Today Kangra tea has regained its old position. It has special flavor as the tea leaves are plucked from China bushes and are processed in an old-fashioned manner especially by hand. For Last 15 years, Kangra tea industry has gained remarkable development in tea trading. Kangra tea won the Geographic Indication Certificate. This prestige helped Kangra Valley tea to earn global recognition. The government of India has sponsored various research centers here. Himachal Pradesh Government is not lagging behind. They have focused on the tea plantation and stressed on upkeep programs at Palampur and other tea processing centers.

In the year 2010 tea price of Kangra tea got a major boost. The average price soared to Rs. 109/kg (1.62USD/Kg) in comparison with all India price of Rs 104/kg (1.55USD/Kg). The North Indian tea was at the top. It was sold at a stable rate of Rs. 119 (1.77USD/Kg). The trend proved that Kangra Valley tea was regaining its position and winning recognition too.

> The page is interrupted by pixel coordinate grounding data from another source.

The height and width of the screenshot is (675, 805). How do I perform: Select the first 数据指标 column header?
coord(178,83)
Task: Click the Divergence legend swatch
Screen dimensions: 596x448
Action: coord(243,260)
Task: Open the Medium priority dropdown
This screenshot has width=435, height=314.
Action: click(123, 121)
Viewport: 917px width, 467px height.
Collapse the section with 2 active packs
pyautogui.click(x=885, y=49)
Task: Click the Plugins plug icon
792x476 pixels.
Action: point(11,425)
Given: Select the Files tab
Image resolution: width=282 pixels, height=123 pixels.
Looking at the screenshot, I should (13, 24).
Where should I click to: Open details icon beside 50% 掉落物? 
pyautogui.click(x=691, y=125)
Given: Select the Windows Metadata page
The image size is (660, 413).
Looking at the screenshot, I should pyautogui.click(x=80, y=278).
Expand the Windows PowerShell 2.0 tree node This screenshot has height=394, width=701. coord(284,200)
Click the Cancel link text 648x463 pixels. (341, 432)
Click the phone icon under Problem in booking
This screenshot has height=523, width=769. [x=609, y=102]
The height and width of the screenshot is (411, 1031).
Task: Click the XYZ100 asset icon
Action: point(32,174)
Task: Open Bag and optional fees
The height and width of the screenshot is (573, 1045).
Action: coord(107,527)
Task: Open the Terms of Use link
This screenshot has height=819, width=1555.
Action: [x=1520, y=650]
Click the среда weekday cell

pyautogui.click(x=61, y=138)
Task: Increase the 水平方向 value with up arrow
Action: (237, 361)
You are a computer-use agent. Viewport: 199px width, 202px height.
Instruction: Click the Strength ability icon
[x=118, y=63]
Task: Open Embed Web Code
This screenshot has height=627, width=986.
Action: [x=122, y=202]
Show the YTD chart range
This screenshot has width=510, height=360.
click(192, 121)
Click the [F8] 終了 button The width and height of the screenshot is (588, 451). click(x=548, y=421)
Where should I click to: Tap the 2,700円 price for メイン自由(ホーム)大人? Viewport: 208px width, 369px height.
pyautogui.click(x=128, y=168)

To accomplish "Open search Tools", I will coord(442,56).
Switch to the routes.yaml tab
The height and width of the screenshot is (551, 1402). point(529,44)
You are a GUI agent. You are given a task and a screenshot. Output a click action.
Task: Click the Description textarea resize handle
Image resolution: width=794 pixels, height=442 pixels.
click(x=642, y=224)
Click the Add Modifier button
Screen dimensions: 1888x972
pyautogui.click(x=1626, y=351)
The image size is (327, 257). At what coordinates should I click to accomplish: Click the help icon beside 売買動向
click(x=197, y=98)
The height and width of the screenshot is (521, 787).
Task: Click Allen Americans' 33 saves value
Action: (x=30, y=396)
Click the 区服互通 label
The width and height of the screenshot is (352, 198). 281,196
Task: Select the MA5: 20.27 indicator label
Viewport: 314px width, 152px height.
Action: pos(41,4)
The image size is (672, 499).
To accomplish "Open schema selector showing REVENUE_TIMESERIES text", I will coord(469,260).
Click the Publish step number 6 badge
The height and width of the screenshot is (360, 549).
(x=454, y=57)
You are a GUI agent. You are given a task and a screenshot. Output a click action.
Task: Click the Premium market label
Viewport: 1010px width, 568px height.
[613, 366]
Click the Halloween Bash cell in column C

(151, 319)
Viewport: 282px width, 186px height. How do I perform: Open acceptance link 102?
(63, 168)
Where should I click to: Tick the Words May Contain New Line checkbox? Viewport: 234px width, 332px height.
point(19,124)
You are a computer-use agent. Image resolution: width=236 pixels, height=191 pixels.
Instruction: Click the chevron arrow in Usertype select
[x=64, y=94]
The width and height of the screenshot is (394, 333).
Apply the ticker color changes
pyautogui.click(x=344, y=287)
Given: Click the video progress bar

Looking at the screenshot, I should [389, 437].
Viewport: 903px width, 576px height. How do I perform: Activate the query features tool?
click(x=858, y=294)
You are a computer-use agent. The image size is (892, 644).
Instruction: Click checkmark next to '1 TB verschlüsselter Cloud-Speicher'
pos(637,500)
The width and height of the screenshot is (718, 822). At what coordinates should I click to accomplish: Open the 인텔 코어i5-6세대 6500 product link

The specialty of Kangra leaves is to save catechins up to about 13%. This is possible because of the absolutely age-old whole leaf processing. Kangra Valley tea is renowned right now for its anti-oxidant properties and other health potentials too. It contains several amino acids, vitamins, Beta-carotene, tryptophan, and glutamine.

The tea estates of Kangra Valley of Himachal Pradesh are mostly centered around Palampur and the adjacent areas. As a result of it, Tea tourism is getting boosted day by day. Factory tours and homestays at Palampur and Dharamshala are gaining popularity. Tea experts and researchers are thronging at these places around the year to have an idea of the ancient tea processing followed in the tea estates here. There are guided tours offered by different tea companies. As a result of these amenities, one tea enthusiast has easy access to tea gardens and factories of the Kangra Valley in Himachal Pradesh.